Port `simd_2x64` to SIMD128 and make use of it in `ghash_vperm`
This is a follow-up to https://github.com/randombit/botan/pull/5155, extending the library's support for Wasm SIMD128. This time the simd_2x64 and ghash_vperm modules were ported. I had some difficulty settling on good names for a few SIMD_2x64 functions (like reverse_all_bytes), trying to be as unambiguous as possible - feedback appreciated. The simd_2x64 tests are essentially a one-to-one adaptation of the existing simd_4x32 tests (with simd_2x64-specific additions).

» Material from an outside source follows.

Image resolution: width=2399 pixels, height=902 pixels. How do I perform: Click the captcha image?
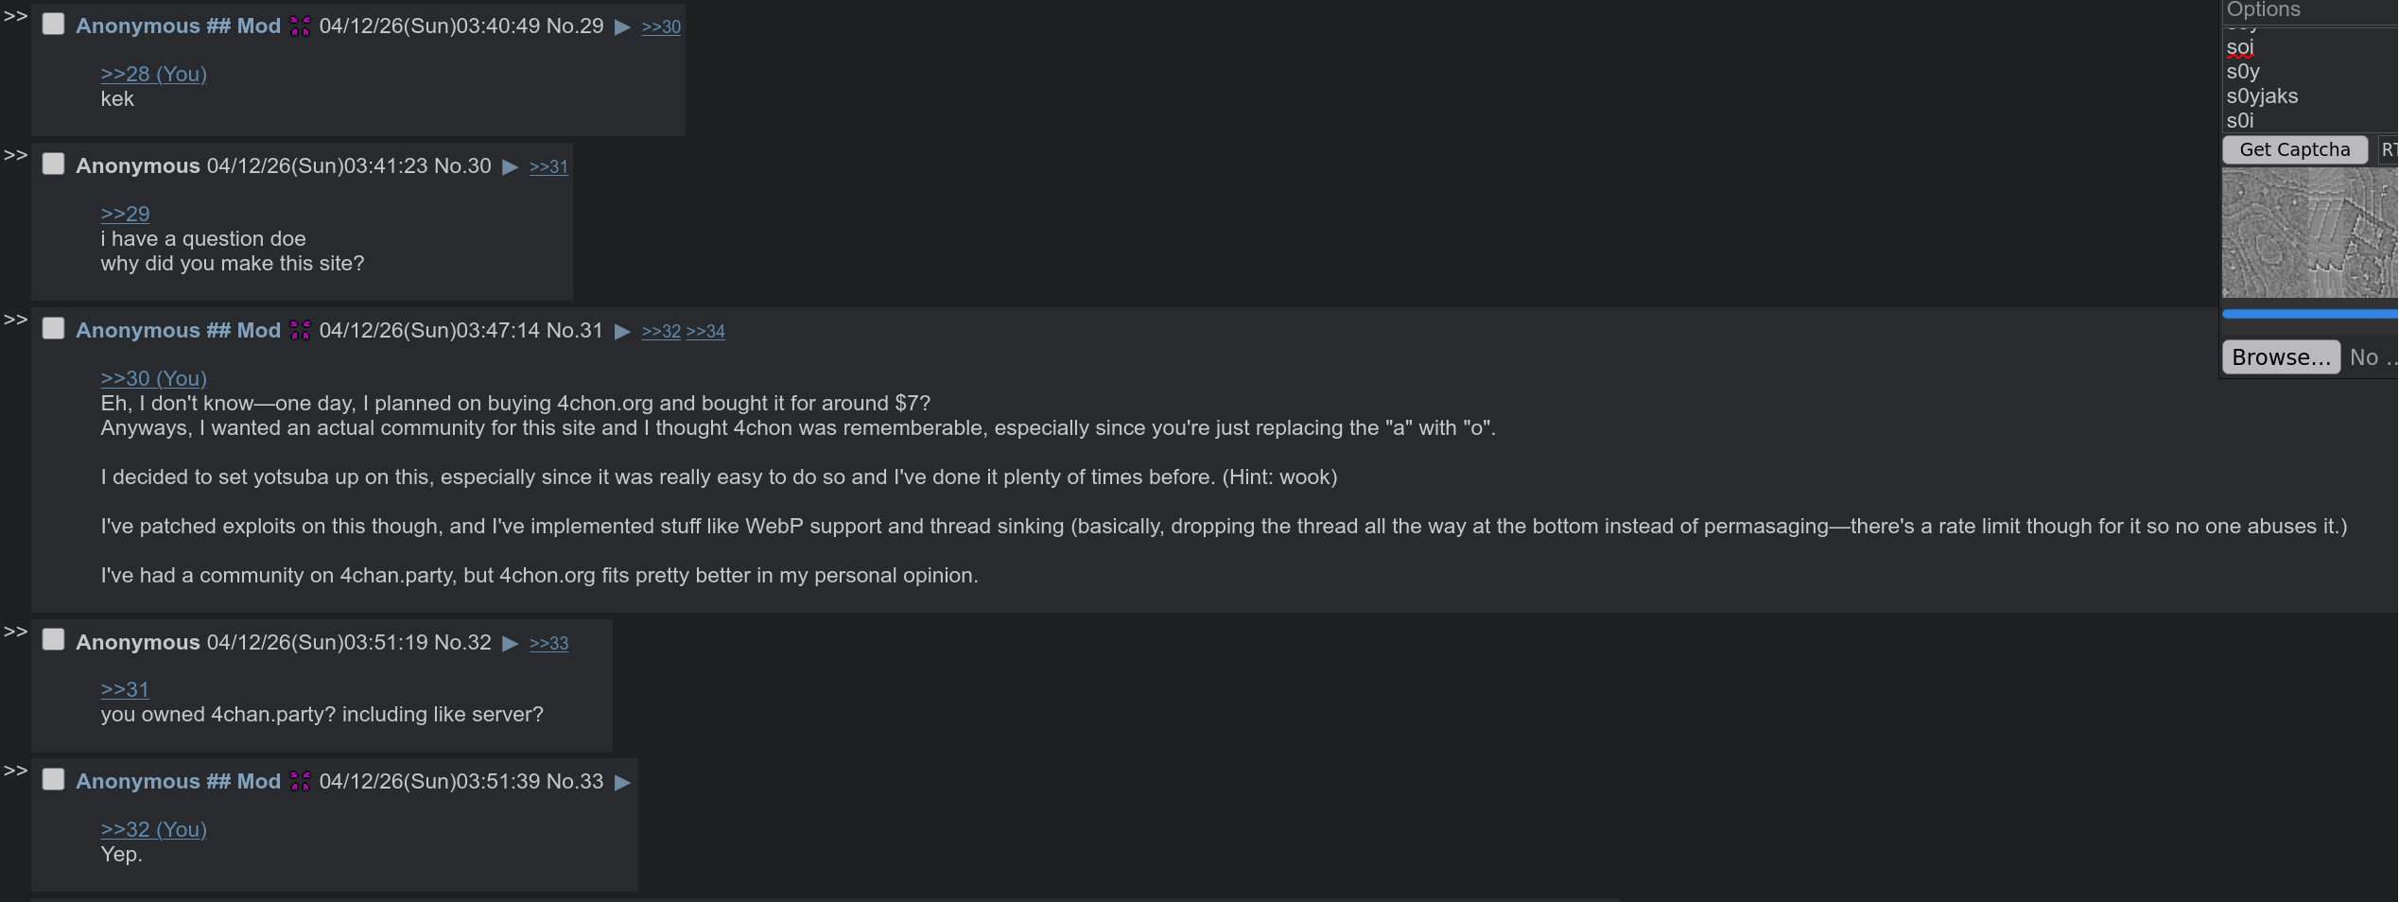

And some numbers (AMD Ryzen 7 4800H, V8 in Chrome 142, buffer size 4096):
| Before #5155 (2d01ad0cedd1d5ae6c00ce372942df5c5a029e8a) | After #5155 (884e1bac17b587ad12475a32745229ba80a00435) | This PR (ee6e281a02103b12e11767f21587fc3cfd91f455) | |
|---|---|---|---|
| AES-128/GCM(16) encrypt (MiB/s) | 52.912 | 100.558 | 145.069 |
| AES-128/GCM(16) decrypt (MiB/s) | 53.658 | 100.948 | 144.288 |
| AES-256/GCM(16) encrypt (MiB/s) | 44.044 | 92.388 | 125.686 |
| AES-256/GCM(16) decrypt (MiB/s) | 44.071 | 92.815 | 125.869 |
coverage: 90.63% (+0.007%) from 90.623% when pulling a4eb7e00efe03fd63946714d69da54887c2a2ce6 on polarnis:wasm-simd128-part-2 into f8eb340027de2d81cdb35982ca55760e6d315c45 on randombit:master.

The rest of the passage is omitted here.